SecureLogin and multiple ADAM instances

  • 7940407
  • 19-Aug-2009
  • 12-Jan-2017

Environment

Novell SecureLogin
Microsoft S LDS / ADAM Mode


Situation

How does SecureLogin know which ADAM Instance contains Single Sign-on data?
How do ADAM instances advertise their presence?
Multiple ADAM instances running on the same server and how SecureLogin knows with which instance to contact.

Resolution

While most organizations that use AD install SecureLogin in AD Mode and leverage their existing infrastructure, some organizations are concerned about extending their Production AD Schema and Microsoft recommends using ADAM if this is the case.

To locate services, ADAM uses Service Connection Point objects (SCP) from Active Directory's Global Catalog. You can also give preference for certain ADAM instances by using the following registry value.

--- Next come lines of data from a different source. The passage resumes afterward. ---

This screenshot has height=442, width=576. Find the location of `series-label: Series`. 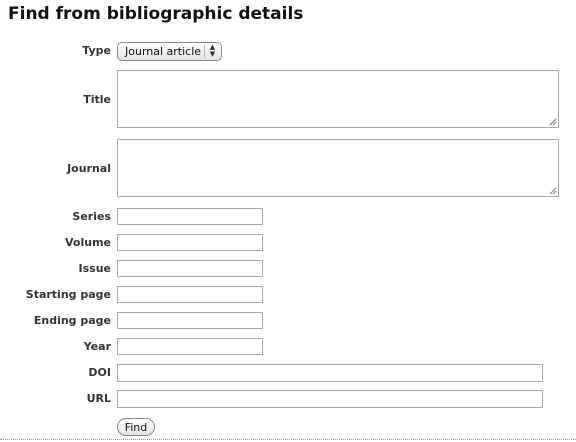

series-label: Series is located at coordinates (92, 216).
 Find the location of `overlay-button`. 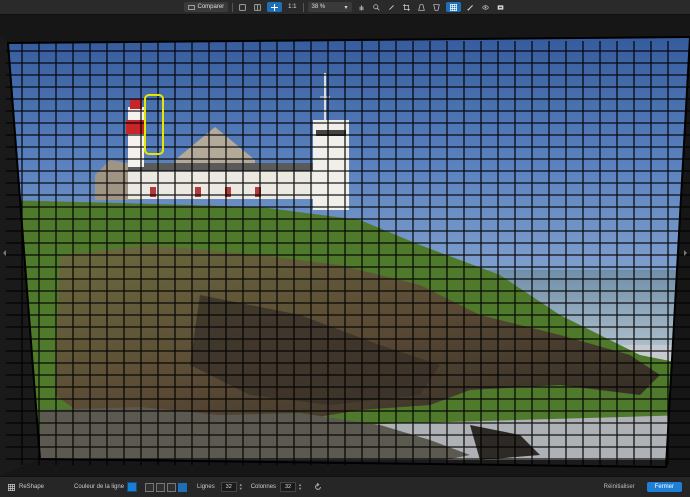

overlay-button is located at coordinates (500, 7).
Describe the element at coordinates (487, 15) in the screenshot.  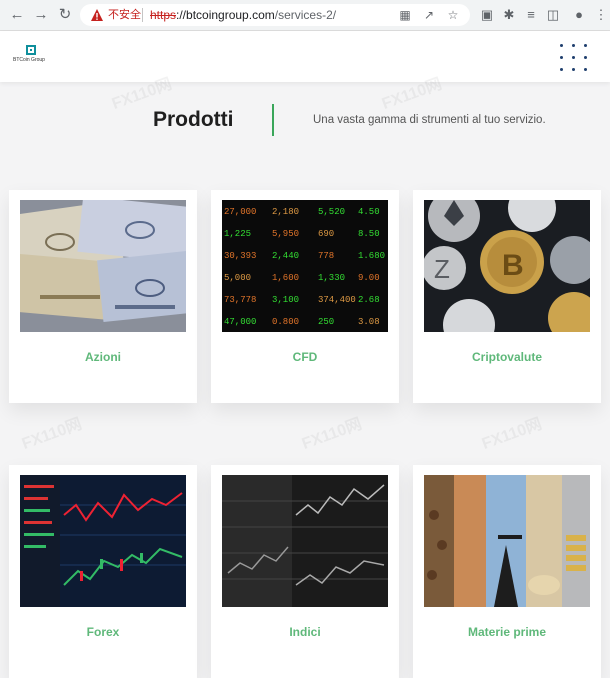
I see `extension-icon: ▣` at that location.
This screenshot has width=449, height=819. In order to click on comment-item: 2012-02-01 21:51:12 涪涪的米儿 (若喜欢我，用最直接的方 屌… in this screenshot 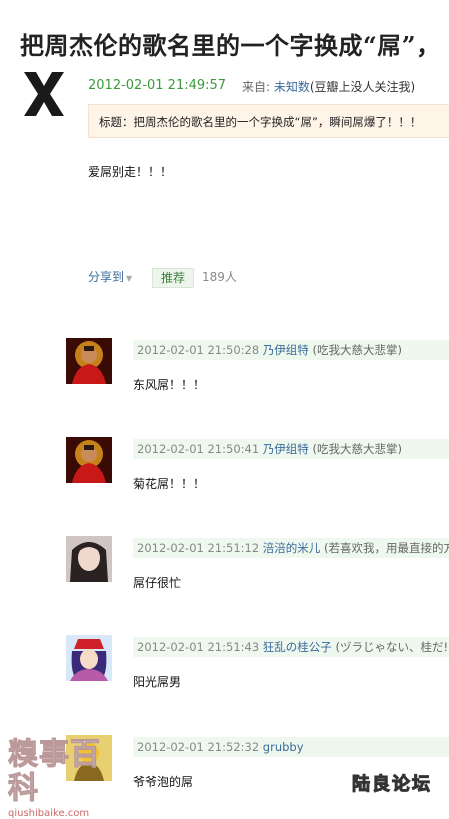, I will do `click(258, 571)`.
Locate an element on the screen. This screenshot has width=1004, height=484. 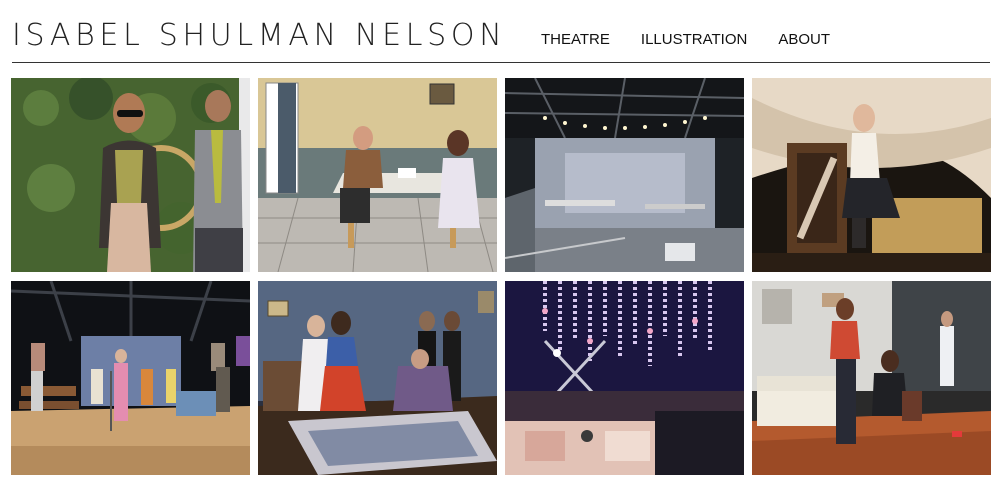
nav-link-illustration: ILLUSTRATION is located at coordinates (694, 40).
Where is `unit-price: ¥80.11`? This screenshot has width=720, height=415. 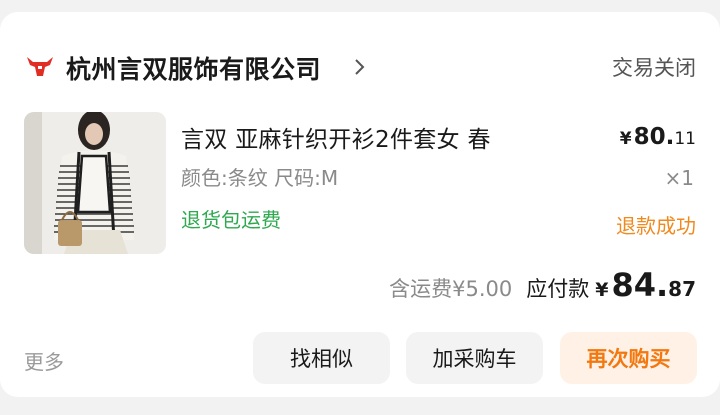 unit-price: ¥80.11 is located at coordinates (658, 137).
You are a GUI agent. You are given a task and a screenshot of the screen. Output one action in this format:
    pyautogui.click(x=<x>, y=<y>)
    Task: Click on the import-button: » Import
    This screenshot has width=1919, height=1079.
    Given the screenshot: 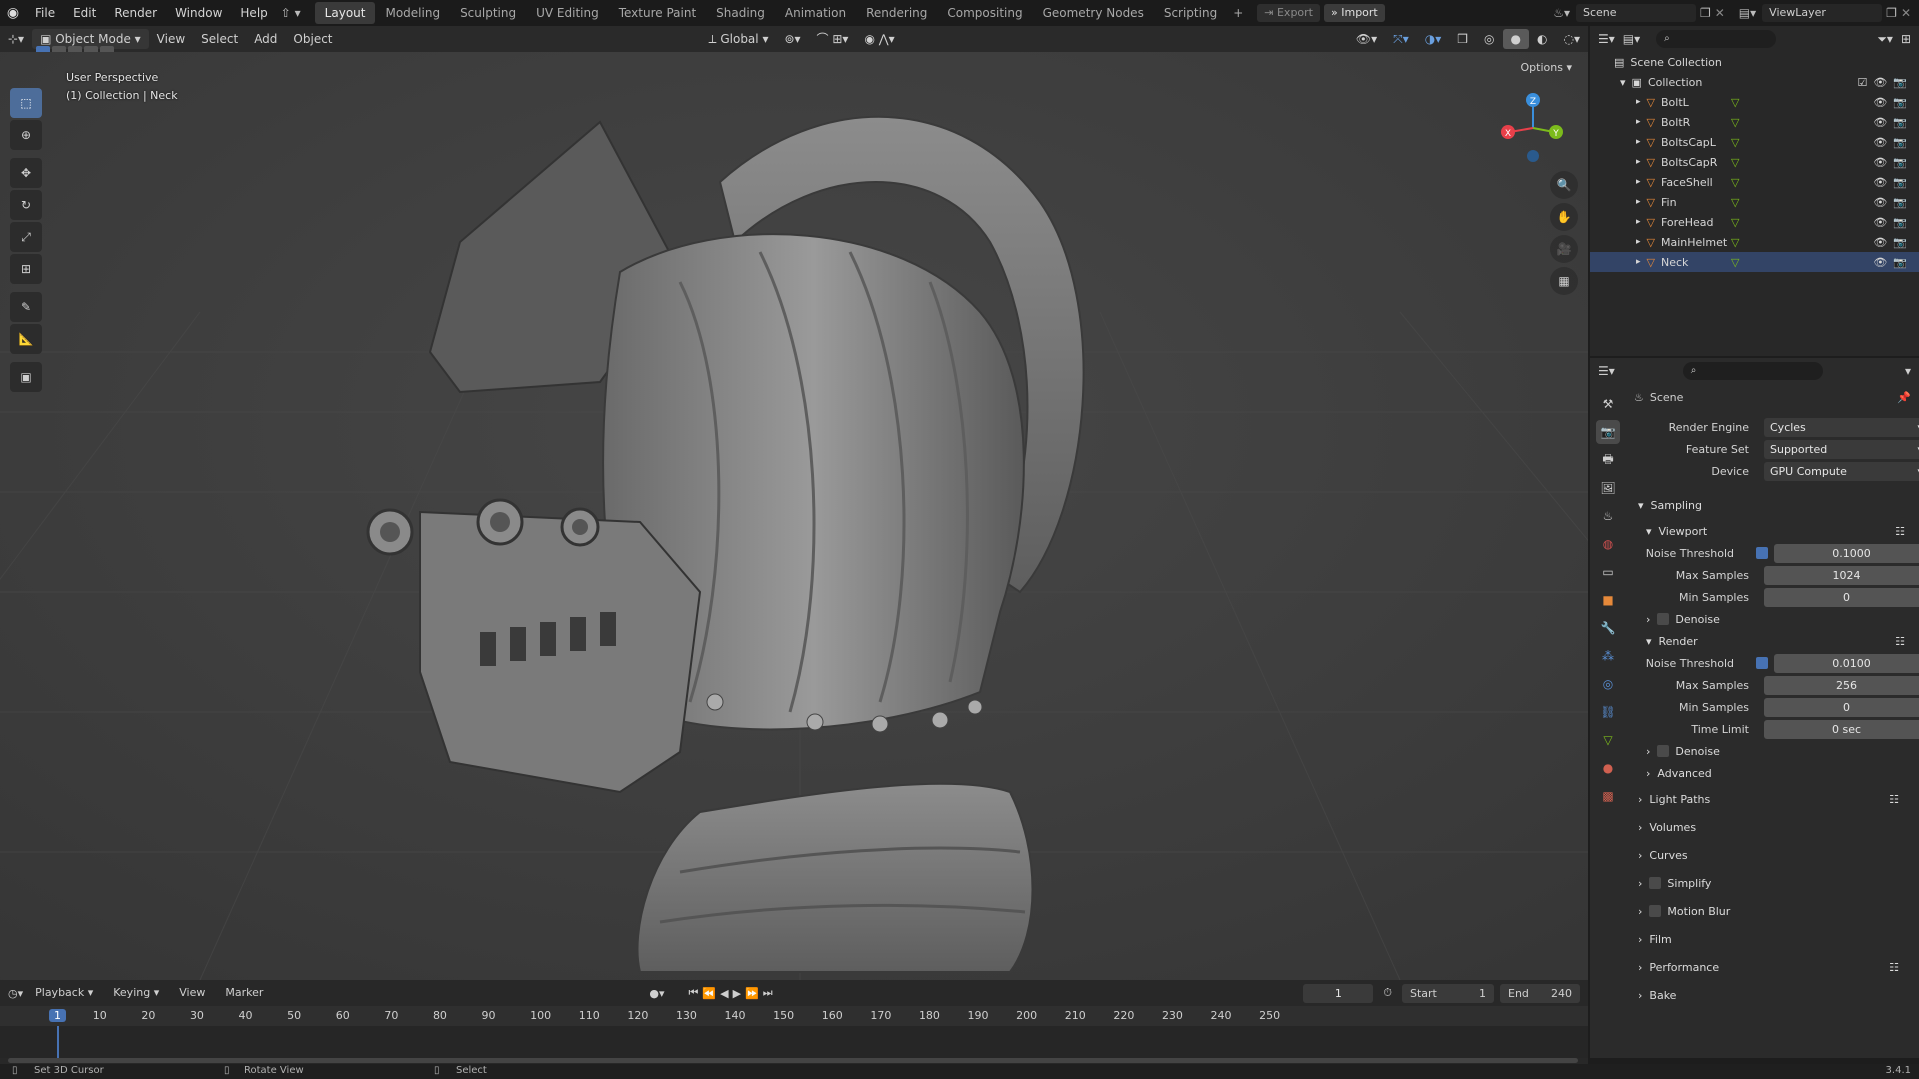 What is the action you would take?
    pyautogui.click(x=1354, y=13)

The registry entry can be edited to "force" the selection of the ADAM instance. Add or edit the following string value:

[HKEY_LOCAL_MACHINE\SOFTWARE\Protocom\SecureLogin]

PreferredADAMInstances 

Set to  [adam-server-address]:[adam-port] For example: 127.0.0.1:5389
Port should be the "normal" ADAM port, not the SSL port.

Once successfully connected to a SecureLogin ADAM instance, the workstation uses that particular instance as the first option for subsequent connections by storing it for later retreival in   HKCU\Software\Protocom\SecureLogin\LastSuccessfulADAMConnection

When the ADAM instance is installed, it creates an SCP object for itself (but only if ADAM Service account has permission to do it, refer to ADAM installation guide, chapter 2 for more info).


Additional Information

NSL discovers and connects to ADAM instances in the following order:

  1. Last known good ADAM server stored in HKCU\Software\Protocom\SecureLogin\LastSuccessfulADAMConnection

  2. Preferred ADAM instances list

  3. Browse using the ADAMSCP list provided by the domain controller.    This search can be disabled by creating and setting to "1" the following registry key:    HKLM\Software\Protocom\SecureLogin   IgnoreADAMSCP  (DWORD)

The ADAM instance must satisfy these conditions, otherwise SecureLogin moves on to next ADAM candidate.
  • ADAM schema must have SSO schema extensions.
  • ADAM must contain userProxy object whose DN matches with current AD user.
  • User's objectSid in AD must match with userProxy's objectSid in ADAM.